¿Hasta cuando? La maldita pregunta que por mucho fractura, habita y coexiste en mi propia mente.

Lamentablemente muerto a manos de un ser que siempre supe que no era de fiar, solo cerrando los ojos en la melancólica y silenciosa oscuridad lo puedo ver, es más bajo que yo, su cabello rizado cae hasta su frente, pero la oscuridad de su alrededor absorbe su rostro y todo rasgo que pueda distinguir, lo único que logré divisar fue su sonrisa vivaz y resplandeciente, que conjura un caballo de Troya dictando un mensaje que es capaz de colapsar y enfriar mi ser, encriptando y burlándose con algo que solo yo pude develar.

Él no influye terror alguno en mí, al contrario compadezco el dolor y temor que posee. Pues sigue en la oscuridad donde lo deje, tal vez se sintió traicionado por la marginalidad del curso del tiempo. De ahí el hecho de encontrar un aspecto de familiaridad en él, pues hace tiempo que no lo veía, lo conocí hace mucho, pero inconscientemente mi ego y arrogancia lo ha acallado. Ayer me visitó y sin intercambiar palabra alguna como en todas sus visitas anteriores entendí su devuelta, tal vez si hubiera llegado cuatro meses atrás las circunstancias hubieran sido diferentes, de modo contradictorio al presente en el que el poeta reside.

No me ha dicho su nombre ni yo el mío, no es necesario, ya que ambos sabemos ámbitos del uno y el otro, solo cohabitamos un espacio que los dos conocemos y desconocemos a la vez, donde el tiempo transcurre de forma atípica, el lugar es frío y sin ningún tipo de luz que guie algún camino, nada lleva a ningún lugar, quien más que yo ha de saber, que lo he recorrido durante minutos, horas y años.

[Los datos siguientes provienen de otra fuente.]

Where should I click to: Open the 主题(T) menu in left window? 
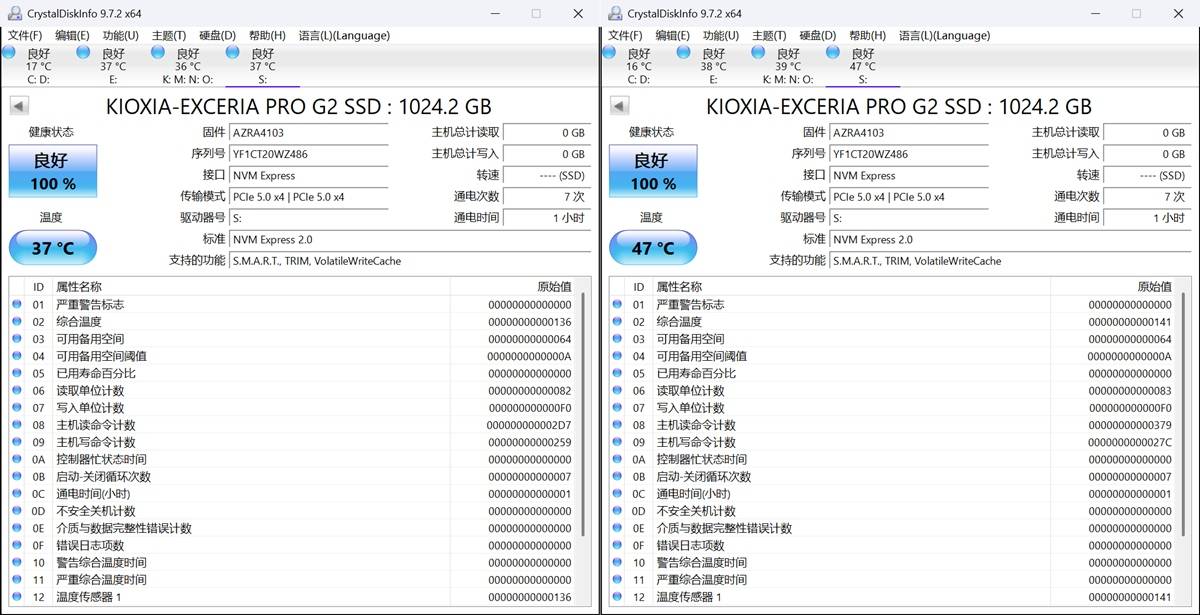point(169,35)
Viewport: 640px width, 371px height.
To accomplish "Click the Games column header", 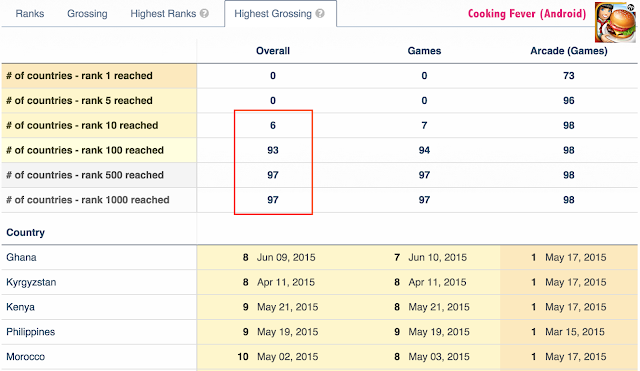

Antes de partir hizo algo inusual, me dejo ver su rostro a la perfección, cada facción, cada mirada, inclusive cada momento de su vida pude sentirlo propio. Me dio un apretón de manos y me susurro al oído que nos encontraríamos una vez más, titulándolo como «el día del juicio» al último reencontrar que tendrá el niño con aquel poeta. Alejándose de mi toma la mano de una sombra con túnica que yo no pude divisar, esperando pacientemente al niño que tomaba su mano sin temor alguno. Ahí y solo ahí lo entendí, siempre estuvo con él y nunca hasta el sol de ese momento lo pude obviar. Antes de perderse por completo de aquel horizonte me dijo que se llamaba Jose con la sonrisa más apacible que alguna vez pude presenciar.